• TASK GOAL
Could you work out how many lines of the material below hold "options"? Only the number is needed.

• EXTRACTED RECORDS
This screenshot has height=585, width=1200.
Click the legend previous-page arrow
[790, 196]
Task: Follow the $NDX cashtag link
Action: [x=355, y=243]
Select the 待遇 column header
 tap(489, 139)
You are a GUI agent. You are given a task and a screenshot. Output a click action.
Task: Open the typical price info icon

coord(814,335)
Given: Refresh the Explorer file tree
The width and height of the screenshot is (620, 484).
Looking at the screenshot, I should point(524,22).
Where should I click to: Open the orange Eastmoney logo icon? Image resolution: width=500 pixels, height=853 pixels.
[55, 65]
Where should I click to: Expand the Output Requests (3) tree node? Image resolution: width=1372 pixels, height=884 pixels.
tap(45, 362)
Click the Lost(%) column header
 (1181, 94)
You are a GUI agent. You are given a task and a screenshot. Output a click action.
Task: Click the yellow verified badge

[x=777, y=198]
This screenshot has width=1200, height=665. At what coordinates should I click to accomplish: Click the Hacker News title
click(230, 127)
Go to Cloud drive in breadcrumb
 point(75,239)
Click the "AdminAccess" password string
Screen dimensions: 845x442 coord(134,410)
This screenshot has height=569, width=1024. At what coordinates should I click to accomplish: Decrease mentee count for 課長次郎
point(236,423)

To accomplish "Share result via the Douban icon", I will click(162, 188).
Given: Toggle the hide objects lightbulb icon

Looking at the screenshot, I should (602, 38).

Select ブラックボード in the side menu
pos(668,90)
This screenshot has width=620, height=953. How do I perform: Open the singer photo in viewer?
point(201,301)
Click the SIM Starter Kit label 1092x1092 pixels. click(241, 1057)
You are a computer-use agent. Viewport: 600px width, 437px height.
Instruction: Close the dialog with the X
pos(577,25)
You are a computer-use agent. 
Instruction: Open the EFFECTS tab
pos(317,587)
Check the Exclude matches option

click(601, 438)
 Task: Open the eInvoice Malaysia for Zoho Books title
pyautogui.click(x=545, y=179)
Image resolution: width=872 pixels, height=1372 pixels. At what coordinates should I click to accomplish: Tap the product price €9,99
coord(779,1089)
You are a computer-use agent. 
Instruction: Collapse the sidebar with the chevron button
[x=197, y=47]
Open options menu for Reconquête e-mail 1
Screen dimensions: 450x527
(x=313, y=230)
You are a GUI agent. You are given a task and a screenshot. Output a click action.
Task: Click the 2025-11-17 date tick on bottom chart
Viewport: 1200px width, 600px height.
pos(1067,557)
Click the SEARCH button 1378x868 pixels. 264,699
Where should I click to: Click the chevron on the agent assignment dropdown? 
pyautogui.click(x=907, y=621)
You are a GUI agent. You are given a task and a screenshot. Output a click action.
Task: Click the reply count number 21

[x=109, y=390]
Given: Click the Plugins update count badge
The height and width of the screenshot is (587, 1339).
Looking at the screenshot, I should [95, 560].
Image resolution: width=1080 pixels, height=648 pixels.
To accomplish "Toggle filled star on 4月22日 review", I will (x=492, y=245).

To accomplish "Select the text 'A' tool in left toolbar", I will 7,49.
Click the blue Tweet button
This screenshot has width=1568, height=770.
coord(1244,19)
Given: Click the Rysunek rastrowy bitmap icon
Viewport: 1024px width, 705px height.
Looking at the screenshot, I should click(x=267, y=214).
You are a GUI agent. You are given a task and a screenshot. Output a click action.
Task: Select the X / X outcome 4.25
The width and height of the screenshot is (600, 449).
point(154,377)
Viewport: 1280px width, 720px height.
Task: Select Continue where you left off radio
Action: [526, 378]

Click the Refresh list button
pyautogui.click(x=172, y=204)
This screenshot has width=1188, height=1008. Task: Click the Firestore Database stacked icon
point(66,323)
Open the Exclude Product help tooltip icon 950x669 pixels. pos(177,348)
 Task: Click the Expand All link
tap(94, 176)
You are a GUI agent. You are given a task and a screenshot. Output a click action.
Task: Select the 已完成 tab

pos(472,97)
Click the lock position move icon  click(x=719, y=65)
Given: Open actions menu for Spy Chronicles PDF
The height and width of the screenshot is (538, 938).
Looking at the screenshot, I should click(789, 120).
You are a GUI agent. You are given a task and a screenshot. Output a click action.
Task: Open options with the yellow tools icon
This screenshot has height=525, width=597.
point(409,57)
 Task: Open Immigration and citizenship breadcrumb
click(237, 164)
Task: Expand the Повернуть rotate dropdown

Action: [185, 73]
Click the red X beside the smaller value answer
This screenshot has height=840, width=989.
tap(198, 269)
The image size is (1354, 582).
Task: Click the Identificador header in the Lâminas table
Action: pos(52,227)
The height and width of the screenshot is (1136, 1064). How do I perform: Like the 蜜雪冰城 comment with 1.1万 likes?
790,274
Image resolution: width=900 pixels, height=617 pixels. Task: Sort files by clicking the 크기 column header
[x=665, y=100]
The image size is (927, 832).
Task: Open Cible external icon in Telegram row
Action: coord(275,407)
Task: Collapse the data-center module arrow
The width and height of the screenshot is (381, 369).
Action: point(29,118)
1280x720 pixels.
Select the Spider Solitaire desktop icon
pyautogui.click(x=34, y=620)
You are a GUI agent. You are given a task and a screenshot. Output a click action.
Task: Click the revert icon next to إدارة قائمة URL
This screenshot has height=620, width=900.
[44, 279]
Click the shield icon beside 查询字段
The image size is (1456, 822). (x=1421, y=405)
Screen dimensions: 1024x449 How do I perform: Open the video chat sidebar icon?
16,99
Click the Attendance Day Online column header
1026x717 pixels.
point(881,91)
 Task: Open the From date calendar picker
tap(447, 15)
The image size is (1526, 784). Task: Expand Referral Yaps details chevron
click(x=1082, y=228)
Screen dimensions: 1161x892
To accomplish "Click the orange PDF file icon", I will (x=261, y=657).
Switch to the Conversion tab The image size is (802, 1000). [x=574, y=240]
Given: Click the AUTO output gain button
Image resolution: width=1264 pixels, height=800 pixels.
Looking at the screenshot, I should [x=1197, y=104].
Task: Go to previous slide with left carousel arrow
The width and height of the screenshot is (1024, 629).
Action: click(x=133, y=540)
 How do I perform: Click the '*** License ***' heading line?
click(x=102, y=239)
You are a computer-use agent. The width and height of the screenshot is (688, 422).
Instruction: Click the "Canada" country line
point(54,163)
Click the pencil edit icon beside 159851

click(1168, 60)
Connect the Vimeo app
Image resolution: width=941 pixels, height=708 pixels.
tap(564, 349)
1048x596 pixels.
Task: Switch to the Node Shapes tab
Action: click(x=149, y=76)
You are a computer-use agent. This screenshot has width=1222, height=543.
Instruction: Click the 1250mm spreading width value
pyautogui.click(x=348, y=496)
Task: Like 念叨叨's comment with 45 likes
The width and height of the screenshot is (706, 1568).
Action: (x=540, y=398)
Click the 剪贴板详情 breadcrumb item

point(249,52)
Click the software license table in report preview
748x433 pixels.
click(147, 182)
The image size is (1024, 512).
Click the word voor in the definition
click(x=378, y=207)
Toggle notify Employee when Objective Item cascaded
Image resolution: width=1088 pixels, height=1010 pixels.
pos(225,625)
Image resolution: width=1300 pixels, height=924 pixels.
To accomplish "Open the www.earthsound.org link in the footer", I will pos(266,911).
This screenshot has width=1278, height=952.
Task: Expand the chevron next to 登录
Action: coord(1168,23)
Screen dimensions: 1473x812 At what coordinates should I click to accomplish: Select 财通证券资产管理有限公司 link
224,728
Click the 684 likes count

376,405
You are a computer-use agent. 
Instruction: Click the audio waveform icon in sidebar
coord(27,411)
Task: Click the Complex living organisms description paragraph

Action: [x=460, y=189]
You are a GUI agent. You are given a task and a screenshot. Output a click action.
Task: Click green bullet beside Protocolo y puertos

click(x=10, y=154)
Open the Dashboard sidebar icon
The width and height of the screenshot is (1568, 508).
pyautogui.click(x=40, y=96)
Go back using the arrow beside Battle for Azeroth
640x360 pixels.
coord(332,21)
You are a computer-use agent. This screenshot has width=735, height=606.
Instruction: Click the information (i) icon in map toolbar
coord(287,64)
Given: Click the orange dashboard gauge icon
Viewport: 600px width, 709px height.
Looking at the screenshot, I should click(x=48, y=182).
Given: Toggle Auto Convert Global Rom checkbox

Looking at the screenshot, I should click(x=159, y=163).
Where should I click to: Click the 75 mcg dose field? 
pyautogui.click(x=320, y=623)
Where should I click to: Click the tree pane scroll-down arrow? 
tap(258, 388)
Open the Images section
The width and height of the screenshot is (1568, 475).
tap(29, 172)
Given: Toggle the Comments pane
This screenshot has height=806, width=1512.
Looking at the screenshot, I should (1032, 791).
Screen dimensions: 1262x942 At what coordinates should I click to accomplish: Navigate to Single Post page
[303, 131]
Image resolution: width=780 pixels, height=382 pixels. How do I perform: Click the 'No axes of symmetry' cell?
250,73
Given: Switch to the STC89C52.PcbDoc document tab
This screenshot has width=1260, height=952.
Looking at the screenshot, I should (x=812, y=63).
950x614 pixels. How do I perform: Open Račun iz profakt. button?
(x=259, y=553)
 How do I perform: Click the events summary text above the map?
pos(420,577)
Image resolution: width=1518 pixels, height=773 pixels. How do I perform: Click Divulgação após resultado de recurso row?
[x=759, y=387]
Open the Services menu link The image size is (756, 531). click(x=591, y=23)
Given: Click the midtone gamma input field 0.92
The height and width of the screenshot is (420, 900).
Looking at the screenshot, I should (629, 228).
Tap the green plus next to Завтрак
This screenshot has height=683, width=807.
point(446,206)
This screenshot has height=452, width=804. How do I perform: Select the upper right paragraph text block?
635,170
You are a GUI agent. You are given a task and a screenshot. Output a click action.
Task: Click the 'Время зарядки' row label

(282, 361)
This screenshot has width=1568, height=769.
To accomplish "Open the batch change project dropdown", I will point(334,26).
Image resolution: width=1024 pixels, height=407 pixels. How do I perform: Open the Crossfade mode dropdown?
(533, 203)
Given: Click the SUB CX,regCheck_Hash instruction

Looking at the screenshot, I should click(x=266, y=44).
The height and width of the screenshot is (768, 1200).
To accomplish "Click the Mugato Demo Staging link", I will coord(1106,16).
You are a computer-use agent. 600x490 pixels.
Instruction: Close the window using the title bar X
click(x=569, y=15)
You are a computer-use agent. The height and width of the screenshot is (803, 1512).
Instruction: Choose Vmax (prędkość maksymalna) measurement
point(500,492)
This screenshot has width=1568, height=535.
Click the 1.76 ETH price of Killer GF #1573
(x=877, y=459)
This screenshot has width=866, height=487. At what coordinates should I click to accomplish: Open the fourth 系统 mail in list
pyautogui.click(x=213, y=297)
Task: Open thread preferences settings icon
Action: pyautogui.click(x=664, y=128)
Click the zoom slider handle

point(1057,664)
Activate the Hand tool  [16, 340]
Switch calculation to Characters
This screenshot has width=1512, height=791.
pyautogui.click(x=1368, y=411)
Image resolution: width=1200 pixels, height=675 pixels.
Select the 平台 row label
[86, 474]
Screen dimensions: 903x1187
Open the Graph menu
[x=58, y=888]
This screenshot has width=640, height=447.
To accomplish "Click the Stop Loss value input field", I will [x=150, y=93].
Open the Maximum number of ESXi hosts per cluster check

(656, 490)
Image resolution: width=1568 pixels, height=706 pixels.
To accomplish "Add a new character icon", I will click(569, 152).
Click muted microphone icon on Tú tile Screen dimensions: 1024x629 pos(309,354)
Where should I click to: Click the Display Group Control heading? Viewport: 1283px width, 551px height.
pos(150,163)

• THE COMPLETED TASK
2